California was the first state in the country to pass a law colloquially referred to as ‘Yes means yes’, which requires affirmative consent for sex to be considered legal. New York followed suit in 2015. Last year, George Washington University became the first to make training on sexual assault compulsory for new students. The White House has its own task force on protecting students from sexual assault.

Statistics on sexual assault are notoriously hard to compile, but the best attempt from the Association of American Universities found 23 percent of female undergraduates reported some form of sexual assault. An internal poll at Harvard suggested almost a third had. Victims of sexual assault rarely speak up; even when they do, sexual assault can be devilishly hard to prove.

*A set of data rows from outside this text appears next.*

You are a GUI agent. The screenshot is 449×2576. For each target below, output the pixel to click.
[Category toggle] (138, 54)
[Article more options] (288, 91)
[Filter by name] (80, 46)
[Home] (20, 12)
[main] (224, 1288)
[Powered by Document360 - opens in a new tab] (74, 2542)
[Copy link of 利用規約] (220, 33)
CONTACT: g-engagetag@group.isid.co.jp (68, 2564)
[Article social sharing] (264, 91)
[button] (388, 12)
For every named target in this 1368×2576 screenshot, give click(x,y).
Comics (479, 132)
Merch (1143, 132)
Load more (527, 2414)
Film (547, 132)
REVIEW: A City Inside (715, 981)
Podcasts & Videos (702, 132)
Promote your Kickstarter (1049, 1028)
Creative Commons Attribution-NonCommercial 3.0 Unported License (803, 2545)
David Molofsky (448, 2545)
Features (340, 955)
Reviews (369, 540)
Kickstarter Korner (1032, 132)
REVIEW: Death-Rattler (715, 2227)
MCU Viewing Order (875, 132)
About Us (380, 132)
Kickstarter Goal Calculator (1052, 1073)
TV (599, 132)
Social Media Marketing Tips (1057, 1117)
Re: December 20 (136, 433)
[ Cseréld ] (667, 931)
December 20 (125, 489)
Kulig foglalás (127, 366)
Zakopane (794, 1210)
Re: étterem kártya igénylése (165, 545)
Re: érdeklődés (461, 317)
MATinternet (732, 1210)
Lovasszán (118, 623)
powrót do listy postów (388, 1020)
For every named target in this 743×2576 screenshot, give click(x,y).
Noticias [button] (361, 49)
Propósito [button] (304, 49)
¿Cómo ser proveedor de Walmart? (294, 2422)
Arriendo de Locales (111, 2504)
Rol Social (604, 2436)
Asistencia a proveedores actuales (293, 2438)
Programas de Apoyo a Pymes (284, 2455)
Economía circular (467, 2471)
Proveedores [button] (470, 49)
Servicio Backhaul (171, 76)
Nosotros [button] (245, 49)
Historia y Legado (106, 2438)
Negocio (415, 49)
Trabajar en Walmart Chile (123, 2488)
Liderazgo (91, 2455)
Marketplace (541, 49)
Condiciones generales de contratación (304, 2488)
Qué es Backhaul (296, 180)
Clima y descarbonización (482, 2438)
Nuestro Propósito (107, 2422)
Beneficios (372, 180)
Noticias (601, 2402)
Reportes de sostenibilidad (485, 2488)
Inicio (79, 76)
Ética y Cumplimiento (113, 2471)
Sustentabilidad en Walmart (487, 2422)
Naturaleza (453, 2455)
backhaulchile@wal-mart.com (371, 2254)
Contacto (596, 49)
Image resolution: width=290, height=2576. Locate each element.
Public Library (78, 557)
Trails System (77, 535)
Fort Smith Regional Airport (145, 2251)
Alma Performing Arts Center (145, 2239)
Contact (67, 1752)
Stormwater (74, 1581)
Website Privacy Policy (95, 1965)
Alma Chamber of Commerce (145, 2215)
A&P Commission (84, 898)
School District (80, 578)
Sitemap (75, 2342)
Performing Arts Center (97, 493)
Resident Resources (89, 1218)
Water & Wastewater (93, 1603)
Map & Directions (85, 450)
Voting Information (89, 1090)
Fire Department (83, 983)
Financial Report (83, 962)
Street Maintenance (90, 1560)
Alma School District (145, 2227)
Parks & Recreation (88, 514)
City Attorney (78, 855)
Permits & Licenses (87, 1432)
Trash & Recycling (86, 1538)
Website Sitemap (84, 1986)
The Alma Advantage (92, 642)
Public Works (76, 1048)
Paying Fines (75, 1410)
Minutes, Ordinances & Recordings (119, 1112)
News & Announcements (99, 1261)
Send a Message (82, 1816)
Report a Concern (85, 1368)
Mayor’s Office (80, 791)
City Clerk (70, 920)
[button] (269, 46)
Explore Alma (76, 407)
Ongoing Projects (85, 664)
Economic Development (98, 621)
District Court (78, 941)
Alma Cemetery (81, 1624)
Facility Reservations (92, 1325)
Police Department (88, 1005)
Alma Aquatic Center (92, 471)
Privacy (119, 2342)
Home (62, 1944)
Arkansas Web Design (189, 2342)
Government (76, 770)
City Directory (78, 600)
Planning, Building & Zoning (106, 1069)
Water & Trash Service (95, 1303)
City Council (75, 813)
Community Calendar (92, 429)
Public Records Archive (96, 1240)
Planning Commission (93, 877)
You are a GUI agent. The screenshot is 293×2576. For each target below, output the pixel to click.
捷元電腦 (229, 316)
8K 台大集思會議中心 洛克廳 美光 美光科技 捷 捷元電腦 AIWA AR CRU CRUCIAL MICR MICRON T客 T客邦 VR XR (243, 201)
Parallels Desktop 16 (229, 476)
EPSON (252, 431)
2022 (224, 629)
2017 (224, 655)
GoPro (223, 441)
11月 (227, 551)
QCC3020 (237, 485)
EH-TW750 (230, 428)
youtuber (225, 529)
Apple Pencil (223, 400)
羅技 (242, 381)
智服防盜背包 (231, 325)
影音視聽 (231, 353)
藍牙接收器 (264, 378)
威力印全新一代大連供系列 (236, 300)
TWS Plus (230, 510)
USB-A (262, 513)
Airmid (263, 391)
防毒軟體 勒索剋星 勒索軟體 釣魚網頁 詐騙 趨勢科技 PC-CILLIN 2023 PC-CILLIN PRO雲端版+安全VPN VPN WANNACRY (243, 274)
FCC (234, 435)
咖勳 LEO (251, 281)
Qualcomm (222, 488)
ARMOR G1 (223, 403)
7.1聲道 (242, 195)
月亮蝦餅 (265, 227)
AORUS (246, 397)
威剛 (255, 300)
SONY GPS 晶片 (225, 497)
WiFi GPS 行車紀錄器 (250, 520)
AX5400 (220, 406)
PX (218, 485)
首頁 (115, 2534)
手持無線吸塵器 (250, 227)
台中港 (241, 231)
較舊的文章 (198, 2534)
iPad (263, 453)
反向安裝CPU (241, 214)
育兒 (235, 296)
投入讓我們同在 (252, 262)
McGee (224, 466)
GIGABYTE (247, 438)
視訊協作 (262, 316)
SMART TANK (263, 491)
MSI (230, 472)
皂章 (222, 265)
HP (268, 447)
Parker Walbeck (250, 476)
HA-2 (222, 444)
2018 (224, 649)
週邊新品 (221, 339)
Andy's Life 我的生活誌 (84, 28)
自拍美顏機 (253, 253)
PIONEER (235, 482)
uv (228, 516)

Many such assaults happen during the ‘red zone’, the time between the start of the school year and Thanksgiving (end November), says Kathryn Nash, co-founder of TrainED, a company that counsels colleges on legal compliance. “A high percentage” of these cases involve freshmen. Nash attributes this to freshmen being on their own and having access to alcohol for the first time. She says that in 75 percent of cases, one or both parties have been drinking. Various public-health studies link sexual assault and binge-drinking, though some students think this is blaming the victim.

Ann Olivarius, a lawyer for victims of sexual assault, believes the problem has been exacerbated by the availability of pornography. The internet has made sexually explicit images and videos accessible to anyone with a smartphone. This, she says, has engendered a sense of sexual entitlement among men. On the other hand, the web has focused attention on the problem. News of sexual assault spreads much more quickly and widely than it did before the era of digital media, which may encourage more people to come forward.

Time for the purblind administrations of India’s 37,000 colleges and 800 universities where sexual harassment is dismissed as innocuous “eve-teasing” to follow suit.